== Tasks for this exercise ==
**1)** Please copy the NAMA article from "Mr Bruton said" to "all the risk.", swapping "Fianna Fail" for "governing party".
**2)** According to the NAMA article, what is the expected estimated cost to the taxpayer?
**3)** Write what comes next in the NAMA article, picking up after its final sentence.

### Source document

Many developers have also suffered heavy losses on speculation in the international property market, and these assets are also to be purchased by the taxpayer under the scheme, also for unknown prices.

Minister for Finance Brian Lenihan insisted the agency would not be paying “bubble property prices” to the banks for the loans and claimed that in the long term NAMA would be able to operate on a break-even basis.

The Minister said that an overall figure for loans would be announced in mid-September when the Bill comes before the Dail.

However, the estimated cost to the taxpayer is expected to be some 20 to 30 billion Euro. HMr Lenihan claimed NAMA would not be used to benefit property developers or banks, who he said had taken the “first hit”.

“If you look at the historic value of the properties secured by all these loans, then clearly if you take them at a peak in 2006, there’s been a considerable reduction in their value since...the whole nature of this operation is that it is the developer and the bank that takes the first hit, not the taxpayer,” he said.

The property market bail-out comes amid swingeing cutbacks across the economy, which last week saw the bitterly-fought termination of hospital services in Monaghan and Sligo.

However, Mr Lenihan has bizarrely insisted that the banking crisis is “entirely separate” to the financial crisis affecting the country. He criticised opposition parties and union leaders for even suggesting that this was the case.

Fine Gael deputy leader and finance spokesman Richard Bruton said the coalition government was asking the taxpayers for an enormous blank cheque.

“The central concern with NAMA has been the worry that taxpayers will be asked to pay too much for these toxic loans,” said Mr Bruton who added that it provided a very elastic concept of “long-term value” for valuing the impaired bank loans and gave the Minister very substantial powers as to how this will be estimated.

“Perhaps the biggest gap of all is the remarkable silence of the Bill on how NAMA will deal with the developers who created these enormous debts in the first place.”

Mr Bruton said there was a very real prospect that in a few years’ time, these same individuals would pop up again to buy the assets at an enormous discount, funded by the same banks whose liquidity problems were now being eased.

“This legislation represents an enormous gamble by the Fianna Fail Government on bankers, developers and the future of the Irish property market,” he said.

Labour Party front bencher and former minister for finance Ruairi Quinn said that Fianna Fail was proposing to establish the biggest property company in the world and asking taxpayers to foot the bill and bear all the risk.

######
### Data extract

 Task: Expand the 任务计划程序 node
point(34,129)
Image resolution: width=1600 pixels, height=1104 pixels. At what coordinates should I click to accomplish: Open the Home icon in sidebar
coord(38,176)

######

== Results in order ==
**1)**
Mr Bruton said there was a very real prospect that in a few years’ time, these same individuals would pop up again to buy the assets at an enormous discount, funded by the same banks whose liquidity problems were now being eased.

“This legislation represents an enormous gamble by the governing party Government on bankers, developers and the future of the Irish property market,” he said.

Labour Party front bencher and former minister for finance Ruairi Quinn said that governing party was proposing to establish the biggest property company in the world and asking taxpayers to foot the bill and bear all the risk.

**2)** Some 20 to 30 billion Euro.

**3)**
“We believe that temporary nationalisation of the institutions covered by the bank guarantee would be the quickest, most effective and least costly means of dealing with the appalling situation in which the country now finds itself.”

Sinn Fein finance spokesman Arthur Morgan accused the Dublin government and the banks of perpetrating “the crime of the century”, saying they had burdened generations with unprecedented debt and crippled the public finances “for who knows how long”.

“Every euro of the 10 billion already pumped into Anglo, AIB and Bank of Ireland on top of the astronomical cost of NAMA is a euro being taken out of vital public services such as education, health, job creation and the delivery of critical infrastructure,” said the Louth representative.

“And the weight of debt on future generations is as yet immeasurable.

“Fianna Fail, the banks and property developers are responsible for Ireland’s economic crash, as is the Green Party for its refusal to reign in its government partners, and indeed the party’s role in burdening generations with unprecedented debt and crippling our public finances for who knows how long.

“Despite the banking sectors’ legacy of reckless lending and the government’s out-of-control property tax relief’s not a single government Minister or banking executive has been held to account. There was public hand wringing and a lot of brazen faces yet in real terms everything has remained the same.”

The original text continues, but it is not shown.